Musim laporan keuangan kuartal III juga masih menjadi perhatian pelaku pasar. Data dari Refinitiv menunjukkan, sekitar 260 perusahaan dari dalam Indeks S&P 500 telah melaporkan kinerjanya pada kuartal ketiga.

Ada 85 persen perusahaan melaporkan kinerja yang lebih baik dari perkiraan. Hal yang sama juga akan terjadi di emiten Bursa Efek Indonesia (BEI) karena penerapan PSBB transisi mendorong ekonomi naik.

"Tetapi sebagian saham mulai terkoreksi lebih disebabkan aksi ambil untung dan ancaman gelombang kedua COVID-19 serta langkah yang diambil banyak negara dengan melakukan penguncian kembali," kata Hans.

Perundingan Brexit pun menjadi sisi lain yang diperhatikan pelaku pasar di tengah pandemi. Semakin mendekati tenggat waktu Brexit, membuat perundingan Inggris dan Uni Eropa mendapat perhatian. Inggris diperkirakan akan mengecam baik Uni Eropa maupun AS atas praktik perdagangan yang "merusak" karena Inggris berupaya untuk mengamankan pengaturan perdagangan pasca Brexit dengan kedua sekutu utamanya.

"Sulit mendapatkan kesepakatan yang saling menguntungkan bagi kedua belah pihak membuat sentimen ini cenderung negatif bagi pasar keuangan," ujar Hans.

Terakhir, pasar saham Indonesia selesai dari libur panjang, berpeluang melakukan penyesuaian terhadap pergerakan pasar luar negeri yang cenderung terkoreksi.
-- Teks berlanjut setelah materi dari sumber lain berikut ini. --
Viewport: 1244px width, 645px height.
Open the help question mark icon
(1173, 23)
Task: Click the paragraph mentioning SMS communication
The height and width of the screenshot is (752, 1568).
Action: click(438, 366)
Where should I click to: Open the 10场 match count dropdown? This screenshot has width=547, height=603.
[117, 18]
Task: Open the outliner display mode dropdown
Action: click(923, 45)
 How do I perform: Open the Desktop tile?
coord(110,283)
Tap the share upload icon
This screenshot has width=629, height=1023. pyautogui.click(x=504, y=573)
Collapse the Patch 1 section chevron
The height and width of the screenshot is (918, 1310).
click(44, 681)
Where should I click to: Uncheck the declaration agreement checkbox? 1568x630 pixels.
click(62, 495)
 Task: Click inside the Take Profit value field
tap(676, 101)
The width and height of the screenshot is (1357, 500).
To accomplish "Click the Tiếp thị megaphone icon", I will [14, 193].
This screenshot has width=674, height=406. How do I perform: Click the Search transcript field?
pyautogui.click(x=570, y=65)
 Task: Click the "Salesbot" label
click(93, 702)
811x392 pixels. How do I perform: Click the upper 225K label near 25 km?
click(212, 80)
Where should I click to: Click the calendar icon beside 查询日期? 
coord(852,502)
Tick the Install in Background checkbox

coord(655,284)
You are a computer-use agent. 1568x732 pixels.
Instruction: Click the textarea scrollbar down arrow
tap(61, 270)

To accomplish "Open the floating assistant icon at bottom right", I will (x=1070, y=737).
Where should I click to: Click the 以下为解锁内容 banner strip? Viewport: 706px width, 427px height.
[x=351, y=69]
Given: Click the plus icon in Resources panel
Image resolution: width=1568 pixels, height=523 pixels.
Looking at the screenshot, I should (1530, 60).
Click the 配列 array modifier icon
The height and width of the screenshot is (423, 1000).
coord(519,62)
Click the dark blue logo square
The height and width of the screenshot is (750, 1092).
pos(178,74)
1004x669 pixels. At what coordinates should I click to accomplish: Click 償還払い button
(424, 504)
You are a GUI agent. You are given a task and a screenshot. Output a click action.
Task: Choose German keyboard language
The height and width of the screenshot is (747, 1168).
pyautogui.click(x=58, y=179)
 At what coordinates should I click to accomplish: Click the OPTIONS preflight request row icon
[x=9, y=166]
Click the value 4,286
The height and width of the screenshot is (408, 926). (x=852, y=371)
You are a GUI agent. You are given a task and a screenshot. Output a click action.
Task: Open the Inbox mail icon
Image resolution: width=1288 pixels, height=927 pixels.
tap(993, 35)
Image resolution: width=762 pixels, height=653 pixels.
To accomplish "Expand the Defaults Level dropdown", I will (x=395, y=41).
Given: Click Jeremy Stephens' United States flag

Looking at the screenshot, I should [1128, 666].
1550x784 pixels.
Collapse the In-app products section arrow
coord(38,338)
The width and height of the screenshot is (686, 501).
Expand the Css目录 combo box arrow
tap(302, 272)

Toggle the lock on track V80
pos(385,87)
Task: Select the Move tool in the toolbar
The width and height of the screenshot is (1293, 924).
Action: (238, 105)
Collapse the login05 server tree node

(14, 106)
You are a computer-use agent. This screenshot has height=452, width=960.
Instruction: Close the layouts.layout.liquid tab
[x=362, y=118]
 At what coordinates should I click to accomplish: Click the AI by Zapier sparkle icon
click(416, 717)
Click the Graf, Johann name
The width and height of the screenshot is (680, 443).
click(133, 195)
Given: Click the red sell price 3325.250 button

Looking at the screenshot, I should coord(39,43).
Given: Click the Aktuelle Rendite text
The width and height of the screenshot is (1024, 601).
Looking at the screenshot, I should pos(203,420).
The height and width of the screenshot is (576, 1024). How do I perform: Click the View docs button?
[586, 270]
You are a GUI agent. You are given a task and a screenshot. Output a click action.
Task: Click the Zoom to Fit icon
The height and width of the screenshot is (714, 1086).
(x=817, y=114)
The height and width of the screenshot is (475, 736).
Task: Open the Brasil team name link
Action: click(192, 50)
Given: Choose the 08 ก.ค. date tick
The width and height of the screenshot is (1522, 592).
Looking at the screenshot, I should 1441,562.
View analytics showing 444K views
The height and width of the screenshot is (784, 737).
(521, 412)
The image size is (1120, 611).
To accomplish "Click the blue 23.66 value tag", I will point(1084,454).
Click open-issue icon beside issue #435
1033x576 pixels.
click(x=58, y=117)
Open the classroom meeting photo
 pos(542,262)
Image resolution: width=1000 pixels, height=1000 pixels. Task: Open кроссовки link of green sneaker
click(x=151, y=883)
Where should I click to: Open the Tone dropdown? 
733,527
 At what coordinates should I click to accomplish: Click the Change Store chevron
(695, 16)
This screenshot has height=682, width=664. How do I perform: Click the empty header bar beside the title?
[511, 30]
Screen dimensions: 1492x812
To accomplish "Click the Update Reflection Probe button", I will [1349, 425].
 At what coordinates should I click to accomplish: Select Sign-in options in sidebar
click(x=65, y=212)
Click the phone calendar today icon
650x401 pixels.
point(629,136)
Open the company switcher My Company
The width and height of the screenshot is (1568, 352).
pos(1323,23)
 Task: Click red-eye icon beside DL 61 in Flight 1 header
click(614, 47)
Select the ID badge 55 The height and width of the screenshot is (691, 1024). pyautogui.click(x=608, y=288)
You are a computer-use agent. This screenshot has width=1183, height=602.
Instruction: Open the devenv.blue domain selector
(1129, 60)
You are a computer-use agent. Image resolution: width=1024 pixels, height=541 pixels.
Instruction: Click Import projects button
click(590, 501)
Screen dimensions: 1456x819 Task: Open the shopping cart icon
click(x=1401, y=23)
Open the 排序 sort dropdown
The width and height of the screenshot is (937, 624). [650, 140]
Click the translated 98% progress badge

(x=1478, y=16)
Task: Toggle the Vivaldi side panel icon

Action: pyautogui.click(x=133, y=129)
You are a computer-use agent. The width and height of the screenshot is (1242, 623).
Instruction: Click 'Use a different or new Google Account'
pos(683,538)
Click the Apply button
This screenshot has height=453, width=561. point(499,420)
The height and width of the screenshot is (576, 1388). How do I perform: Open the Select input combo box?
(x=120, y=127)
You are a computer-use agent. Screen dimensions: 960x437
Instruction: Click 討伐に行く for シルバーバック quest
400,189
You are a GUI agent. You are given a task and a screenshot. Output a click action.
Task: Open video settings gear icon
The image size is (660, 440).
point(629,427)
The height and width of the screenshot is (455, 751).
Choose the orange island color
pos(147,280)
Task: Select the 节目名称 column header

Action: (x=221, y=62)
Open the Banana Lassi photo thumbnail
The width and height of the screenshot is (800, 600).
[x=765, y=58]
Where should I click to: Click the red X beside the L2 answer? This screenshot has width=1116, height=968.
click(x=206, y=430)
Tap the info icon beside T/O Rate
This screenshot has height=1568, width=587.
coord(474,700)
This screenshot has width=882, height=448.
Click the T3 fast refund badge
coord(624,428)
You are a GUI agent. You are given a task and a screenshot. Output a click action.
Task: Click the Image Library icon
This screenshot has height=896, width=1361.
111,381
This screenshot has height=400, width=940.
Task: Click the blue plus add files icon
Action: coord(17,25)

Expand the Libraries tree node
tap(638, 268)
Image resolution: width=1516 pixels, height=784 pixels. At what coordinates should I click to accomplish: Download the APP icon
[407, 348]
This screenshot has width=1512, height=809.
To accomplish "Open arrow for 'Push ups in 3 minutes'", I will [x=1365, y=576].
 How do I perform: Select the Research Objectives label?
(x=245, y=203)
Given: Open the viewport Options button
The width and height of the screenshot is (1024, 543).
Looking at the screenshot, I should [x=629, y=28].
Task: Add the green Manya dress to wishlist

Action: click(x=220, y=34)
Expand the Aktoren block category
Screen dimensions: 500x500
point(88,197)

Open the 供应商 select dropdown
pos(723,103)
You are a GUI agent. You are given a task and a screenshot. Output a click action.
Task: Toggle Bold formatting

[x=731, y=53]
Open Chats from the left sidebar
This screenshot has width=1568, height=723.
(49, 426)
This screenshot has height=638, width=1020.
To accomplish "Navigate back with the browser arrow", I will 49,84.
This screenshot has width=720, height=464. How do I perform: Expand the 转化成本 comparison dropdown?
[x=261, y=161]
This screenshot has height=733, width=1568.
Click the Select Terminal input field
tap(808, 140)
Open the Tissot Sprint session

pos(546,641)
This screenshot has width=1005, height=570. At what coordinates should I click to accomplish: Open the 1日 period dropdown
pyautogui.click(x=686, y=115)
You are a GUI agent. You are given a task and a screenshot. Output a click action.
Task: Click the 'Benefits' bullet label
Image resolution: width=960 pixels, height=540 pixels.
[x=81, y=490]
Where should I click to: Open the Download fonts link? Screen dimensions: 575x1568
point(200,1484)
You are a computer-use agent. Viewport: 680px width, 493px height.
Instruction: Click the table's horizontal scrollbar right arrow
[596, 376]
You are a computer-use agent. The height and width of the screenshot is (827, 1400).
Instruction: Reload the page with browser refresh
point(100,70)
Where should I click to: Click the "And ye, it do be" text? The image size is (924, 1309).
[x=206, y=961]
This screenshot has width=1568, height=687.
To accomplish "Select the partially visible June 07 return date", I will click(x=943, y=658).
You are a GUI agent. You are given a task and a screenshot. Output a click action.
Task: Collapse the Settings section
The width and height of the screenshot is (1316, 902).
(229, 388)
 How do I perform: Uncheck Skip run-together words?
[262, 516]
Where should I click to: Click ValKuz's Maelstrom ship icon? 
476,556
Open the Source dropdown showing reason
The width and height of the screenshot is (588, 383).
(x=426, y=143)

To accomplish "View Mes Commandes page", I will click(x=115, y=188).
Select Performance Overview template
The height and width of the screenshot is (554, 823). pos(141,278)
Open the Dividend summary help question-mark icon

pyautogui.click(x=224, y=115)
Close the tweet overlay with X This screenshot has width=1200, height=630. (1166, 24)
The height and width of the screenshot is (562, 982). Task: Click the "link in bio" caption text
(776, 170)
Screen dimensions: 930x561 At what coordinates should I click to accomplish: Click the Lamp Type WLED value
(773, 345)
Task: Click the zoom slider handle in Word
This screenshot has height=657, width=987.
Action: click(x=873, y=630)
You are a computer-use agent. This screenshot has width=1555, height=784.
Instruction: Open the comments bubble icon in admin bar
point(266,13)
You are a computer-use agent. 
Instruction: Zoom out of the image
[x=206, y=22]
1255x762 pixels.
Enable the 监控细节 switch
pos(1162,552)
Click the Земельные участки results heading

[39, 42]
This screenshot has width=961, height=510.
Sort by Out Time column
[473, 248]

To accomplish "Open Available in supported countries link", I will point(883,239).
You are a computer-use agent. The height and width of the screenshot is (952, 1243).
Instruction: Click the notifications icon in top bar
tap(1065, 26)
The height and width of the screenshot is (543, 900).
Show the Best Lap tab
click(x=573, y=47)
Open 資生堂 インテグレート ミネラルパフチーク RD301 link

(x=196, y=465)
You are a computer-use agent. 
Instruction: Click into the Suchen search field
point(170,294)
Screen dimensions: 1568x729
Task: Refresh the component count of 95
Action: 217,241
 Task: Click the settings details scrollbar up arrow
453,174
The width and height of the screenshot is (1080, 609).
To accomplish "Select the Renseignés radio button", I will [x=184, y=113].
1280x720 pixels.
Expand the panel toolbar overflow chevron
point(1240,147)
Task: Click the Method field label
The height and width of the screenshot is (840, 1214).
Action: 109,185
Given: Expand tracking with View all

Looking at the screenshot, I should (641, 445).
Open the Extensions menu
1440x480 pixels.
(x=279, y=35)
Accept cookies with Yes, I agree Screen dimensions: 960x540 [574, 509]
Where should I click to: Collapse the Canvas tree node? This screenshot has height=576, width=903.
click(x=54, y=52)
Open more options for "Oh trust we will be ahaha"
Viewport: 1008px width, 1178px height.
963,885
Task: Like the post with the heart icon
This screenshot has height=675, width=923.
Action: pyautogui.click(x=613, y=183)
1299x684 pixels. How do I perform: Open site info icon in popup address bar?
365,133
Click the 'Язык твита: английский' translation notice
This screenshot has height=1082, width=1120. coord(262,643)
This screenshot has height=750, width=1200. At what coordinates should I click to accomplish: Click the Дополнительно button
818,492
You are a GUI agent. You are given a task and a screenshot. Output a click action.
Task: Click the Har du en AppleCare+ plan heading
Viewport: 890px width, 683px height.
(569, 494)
Pelaku pasar juga menanti pengumuman pertumbuhan ekonomi kuartal ke III dan lanjutan laba perusahaan. Naiknya kasus COVID-19 juga menjadi tekanan bagi pasar saham dunia.

"IHSG berpeluang konsolidasi melemah di pekan ini dengan 'support' di posisi 5.095 sampai 5.000 dan 'resistance' di posisi 5.182 sampai 5.200," kata Hans.